GDB Frame Filter - handling corrupt stack

Phil Muldoon pmuldoon@redhat.com
Tue Sep 9 15:48:00 GMT 2014


On 09/09/14 13:26, Simeon S wrote:


It's a fairly simple filter, so I don't see much wrong with that.
 
>
> When the gdb "backtrace" command is issued, frames are decorated
> followed by a gdb crash. This is what the last output from gdb is:
>
>     UNIX ERR:tcsetattr:Input/output error
>     Segmentation fault (core dumped)

I'd love to see a backtrace of this.  It is not related to your issue,
but it is a bug in the frame filters.  It should print the error
message below:

> The stack seems to be corrupt which is what I suspect is causing the
> crash. If the frame filter is disabled, the last line of the
> "backtrace" command is:
>
>     Backtrace stopped: previous frame inner to this frame (corrupt stack?)

Yeah at this point the stack looks clobbered, or some kind of bug
internal to GDB has occurred.

> I haven't looked into why the stack is corrupt - all the frames of
> interest to me are there.  Is there a way to catch this condition to
> avoid crashing?

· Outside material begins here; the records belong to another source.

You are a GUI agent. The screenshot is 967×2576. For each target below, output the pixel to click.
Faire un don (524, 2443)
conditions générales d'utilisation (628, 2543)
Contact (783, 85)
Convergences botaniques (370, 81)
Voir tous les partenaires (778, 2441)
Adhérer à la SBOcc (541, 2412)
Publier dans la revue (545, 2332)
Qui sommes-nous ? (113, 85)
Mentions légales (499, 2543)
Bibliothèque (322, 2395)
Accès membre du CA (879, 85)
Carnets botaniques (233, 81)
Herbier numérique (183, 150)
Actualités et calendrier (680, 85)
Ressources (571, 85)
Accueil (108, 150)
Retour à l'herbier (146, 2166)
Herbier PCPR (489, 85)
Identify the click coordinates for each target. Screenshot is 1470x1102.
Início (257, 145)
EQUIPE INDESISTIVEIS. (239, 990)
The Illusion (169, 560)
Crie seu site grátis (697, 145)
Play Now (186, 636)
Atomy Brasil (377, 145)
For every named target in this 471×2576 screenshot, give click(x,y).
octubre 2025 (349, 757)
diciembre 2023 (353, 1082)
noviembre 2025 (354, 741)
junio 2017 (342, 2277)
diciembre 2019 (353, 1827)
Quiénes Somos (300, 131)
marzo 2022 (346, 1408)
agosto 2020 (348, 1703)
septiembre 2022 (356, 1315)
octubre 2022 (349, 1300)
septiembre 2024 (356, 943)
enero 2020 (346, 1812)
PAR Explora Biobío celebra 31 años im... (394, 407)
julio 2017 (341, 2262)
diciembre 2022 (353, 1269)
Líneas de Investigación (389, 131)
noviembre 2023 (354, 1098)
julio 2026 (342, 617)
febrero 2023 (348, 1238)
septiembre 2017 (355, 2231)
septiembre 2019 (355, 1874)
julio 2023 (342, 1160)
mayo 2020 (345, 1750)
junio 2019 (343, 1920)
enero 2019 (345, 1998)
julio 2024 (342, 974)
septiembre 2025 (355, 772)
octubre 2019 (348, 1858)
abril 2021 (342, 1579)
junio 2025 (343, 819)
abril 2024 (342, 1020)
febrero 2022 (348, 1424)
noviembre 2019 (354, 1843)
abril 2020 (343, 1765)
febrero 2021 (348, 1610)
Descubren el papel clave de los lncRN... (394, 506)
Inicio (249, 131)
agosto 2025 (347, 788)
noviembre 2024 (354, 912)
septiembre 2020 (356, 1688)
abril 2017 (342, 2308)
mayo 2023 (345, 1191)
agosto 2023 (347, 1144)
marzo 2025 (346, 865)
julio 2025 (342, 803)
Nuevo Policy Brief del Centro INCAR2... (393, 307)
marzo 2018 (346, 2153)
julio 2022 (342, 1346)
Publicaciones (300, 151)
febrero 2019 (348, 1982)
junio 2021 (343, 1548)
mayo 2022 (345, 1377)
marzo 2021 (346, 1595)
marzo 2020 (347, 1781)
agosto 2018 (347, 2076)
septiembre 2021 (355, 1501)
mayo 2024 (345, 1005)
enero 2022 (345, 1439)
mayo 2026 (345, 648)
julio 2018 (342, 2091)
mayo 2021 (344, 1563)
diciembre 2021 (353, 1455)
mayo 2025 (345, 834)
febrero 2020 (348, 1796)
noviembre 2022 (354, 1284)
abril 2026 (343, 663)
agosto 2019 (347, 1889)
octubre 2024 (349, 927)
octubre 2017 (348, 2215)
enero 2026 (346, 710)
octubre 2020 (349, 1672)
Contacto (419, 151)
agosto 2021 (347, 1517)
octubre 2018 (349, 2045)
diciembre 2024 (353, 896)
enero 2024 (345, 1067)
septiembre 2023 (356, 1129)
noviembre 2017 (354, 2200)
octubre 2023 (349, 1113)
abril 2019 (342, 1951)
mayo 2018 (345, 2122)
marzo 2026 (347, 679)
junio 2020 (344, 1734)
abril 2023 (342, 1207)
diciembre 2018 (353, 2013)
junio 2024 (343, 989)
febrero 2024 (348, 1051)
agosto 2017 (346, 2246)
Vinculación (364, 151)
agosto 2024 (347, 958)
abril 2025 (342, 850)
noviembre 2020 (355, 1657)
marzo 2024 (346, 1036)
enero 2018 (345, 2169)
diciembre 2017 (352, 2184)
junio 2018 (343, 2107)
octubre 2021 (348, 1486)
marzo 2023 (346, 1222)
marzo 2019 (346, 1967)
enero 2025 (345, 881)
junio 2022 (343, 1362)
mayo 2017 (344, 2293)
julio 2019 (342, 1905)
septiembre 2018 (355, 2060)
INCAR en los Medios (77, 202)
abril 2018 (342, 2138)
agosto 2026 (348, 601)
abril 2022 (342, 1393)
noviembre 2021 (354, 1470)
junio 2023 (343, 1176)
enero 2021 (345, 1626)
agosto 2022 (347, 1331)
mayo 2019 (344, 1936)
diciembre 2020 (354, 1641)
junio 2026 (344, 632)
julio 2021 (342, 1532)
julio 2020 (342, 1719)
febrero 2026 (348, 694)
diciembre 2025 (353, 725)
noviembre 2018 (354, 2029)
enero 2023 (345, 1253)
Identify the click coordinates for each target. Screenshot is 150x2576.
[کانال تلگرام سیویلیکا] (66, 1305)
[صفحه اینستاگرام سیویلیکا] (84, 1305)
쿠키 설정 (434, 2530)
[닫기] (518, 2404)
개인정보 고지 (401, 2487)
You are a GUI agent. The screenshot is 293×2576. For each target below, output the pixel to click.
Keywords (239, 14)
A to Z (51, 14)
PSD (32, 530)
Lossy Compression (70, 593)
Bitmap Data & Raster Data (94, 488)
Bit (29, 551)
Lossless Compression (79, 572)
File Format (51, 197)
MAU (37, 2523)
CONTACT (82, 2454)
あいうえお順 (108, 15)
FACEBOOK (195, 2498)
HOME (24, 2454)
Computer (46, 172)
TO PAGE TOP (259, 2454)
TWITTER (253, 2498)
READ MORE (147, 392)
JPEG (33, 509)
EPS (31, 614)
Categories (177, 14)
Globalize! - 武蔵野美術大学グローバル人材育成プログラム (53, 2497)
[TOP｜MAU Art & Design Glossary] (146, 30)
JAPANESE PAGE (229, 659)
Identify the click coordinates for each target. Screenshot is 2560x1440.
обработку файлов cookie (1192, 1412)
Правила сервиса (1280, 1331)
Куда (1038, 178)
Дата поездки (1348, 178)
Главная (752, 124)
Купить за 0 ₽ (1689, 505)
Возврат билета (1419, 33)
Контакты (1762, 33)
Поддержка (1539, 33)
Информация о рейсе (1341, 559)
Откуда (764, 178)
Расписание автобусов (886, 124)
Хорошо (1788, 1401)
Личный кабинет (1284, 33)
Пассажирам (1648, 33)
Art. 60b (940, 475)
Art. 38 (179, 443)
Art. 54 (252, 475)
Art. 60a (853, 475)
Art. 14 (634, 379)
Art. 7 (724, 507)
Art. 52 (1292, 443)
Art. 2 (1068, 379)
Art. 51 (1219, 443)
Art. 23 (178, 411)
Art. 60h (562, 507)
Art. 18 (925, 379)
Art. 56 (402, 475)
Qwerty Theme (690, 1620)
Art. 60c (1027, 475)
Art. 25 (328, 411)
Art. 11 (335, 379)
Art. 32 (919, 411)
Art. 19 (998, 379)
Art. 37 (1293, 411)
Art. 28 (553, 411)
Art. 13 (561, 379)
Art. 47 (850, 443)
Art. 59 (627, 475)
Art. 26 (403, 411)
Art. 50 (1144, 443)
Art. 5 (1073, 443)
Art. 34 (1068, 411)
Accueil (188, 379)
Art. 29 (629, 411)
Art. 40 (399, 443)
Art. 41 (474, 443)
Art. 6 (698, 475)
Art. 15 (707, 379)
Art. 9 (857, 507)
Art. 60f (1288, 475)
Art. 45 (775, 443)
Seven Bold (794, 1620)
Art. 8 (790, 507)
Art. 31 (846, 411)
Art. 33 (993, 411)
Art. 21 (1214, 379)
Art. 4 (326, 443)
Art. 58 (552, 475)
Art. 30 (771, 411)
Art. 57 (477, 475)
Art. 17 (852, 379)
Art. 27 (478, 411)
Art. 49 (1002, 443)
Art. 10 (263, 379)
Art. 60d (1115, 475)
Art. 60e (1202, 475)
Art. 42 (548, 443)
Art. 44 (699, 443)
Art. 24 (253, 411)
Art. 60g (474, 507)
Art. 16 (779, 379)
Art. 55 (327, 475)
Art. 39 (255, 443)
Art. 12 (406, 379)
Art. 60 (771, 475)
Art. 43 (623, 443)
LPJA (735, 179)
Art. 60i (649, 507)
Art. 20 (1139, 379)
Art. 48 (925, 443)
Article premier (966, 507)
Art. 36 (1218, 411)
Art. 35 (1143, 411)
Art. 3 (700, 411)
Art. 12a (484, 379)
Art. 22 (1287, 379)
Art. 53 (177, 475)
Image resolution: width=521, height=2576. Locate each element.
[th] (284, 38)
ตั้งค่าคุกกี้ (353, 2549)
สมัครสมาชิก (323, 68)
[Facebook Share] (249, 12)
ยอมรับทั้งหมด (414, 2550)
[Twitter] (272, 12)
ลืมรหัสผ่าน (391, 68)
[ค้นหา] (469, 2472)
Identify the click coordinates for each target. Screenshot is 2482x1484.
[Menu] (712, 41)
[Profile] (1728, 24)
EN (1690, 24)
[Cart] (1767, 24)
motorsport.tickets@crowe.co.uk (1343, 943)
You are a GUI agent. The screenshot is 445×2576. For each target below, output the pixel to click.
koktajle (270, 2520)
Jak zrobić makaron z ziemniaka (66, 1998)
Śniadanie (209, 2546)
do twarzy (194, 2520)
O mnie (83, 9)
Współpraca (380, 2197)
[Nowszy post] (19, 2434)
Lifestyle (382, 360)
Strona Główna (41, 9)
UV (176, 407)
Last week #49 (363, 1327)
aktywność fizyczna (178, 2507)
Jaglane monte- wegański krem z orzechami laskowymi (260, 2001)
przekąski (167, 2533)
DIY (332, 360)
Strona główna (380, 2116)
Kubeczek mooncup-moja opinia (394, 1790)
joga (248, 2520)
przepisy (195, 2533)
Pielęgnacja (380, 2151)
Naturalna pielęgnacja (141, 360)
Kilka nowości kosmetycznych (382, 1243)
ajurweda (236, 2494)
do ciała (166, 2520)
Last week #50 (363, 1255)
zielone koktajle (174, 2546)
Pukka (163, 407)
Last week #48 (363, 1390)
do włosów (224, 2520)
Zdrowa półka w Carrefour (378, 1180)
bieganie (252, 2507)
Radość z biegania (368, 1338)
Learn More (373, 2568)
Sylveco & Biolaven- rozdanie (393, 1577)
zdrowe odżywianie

I am not interested in any of the corrupt frames -
> what is in the stack is enough.

No not really.  Someone else may have an idea.

> I guess I am looking for a mechanism to stop gdb iterating over
> further frames if it detects a corrupt/invalid frame.  The
> documentation does say that gdb has to iterate over all stack frames
> though.

Even though the documentation does indeed say that, you can always
slice/trim the iterator that is handed to the frame filter and return
the sliced iterator.  The trick is finding which frame would be the
corrupted one and slicing appropriately.  See the itertools Python
module for iterator tools (including slicing).